> [What this task involves]:
Copy out each line of the data below in which "column" appears.

Source data:
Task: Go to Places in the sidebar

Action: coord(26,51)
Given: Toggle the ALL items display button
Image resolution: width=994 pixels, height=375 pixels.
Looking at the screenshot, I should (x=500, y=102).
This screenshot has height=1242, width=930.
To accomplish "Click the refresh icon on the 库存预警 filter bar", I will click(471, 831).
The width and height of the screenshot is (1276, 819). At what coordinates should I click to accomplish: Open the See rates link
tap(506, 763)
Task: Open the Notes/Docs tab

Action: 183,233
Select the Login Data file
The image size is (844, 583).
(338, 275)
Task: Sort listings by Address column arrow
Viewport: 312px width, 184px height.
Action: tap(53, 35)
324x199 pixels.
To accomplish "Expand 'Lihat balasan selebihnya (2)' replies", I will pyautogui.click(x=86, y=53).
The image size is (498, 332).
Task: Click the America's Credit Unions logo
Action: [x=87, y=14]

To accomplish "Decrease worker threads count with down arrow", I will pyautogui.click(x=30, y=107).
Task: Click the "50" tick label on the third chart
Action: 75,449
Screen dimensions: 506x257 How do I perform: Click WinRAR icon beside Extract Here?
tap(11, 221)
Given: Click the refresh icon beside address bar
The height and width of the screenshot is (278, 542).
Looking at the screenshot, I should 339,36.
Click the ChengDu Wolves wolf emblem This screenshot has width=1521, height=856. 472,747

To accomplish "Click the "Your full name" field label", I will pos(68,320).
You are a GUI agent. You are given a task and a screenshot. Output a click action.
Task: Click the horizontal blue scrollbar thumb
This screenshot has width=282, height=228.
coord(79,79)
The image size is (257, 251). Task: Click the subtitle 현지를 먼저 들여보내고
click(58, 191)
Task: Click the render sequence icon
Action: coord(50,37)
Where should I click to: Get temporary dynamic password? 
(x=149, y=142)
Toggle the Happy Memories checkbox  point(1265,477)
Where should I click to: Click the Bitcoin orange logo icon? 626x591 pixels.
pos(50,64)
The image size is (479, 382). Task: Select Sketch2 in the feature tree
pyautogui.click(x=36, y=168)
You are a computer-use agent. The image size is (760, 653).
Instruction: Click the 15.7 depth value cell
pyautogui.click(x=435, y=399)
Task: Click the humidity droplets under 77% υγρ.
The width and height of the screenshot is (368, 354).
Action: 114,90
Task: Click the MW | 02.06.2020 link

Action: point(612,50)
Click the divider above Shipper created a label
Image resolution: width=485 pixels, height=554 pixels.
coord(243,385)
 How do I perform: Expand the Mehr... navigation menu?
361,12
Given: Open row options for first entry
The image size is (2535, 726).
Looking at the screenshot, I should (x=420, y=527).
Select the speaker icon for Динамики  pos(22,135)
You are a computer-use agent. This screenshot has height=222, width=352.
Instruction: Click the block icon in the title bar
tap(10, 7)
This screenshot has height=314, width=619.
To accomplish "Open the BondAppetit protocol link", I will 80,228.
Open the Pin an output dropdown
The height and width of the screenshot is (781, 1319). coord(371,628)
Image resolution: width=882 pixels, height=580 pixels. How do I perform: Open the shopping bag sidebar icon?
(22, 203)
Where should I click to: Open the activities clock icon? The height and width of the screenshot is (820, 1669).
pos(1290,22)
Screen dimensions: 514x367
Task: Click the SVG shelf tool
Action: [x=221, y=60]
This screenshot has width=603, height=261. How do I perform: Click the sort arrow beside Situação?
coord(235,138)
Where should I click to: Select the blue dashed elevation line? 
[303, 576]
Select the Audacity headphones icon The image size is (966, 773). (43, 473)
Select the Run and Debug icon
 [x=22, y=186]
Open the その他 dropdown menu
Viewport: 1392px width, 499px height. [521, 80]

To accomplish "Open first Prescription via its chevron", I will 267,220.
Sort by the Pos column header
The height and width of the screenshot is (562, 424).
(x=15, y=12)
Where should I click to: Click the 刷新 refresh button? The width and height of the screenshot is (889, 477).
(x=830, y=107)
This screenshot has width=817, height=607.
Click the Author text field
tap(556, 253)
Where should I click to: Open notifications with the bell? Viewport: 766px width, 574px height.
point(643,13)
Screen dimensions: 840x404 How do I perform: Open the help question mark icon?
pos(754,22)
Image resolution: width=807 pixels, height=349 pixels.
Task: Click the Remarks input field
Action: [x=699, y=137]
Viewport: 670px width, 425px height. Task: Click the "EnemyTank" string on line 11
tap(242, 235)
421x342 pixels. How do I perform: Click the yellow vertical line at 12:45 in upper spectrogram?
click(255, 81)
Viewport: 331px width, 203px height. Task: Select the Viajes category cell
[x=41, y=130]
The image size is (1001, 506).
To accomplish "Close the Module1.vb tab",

> [Problem solution]:
Task: Sort listings by Address column arrow
Sort by the Pos column header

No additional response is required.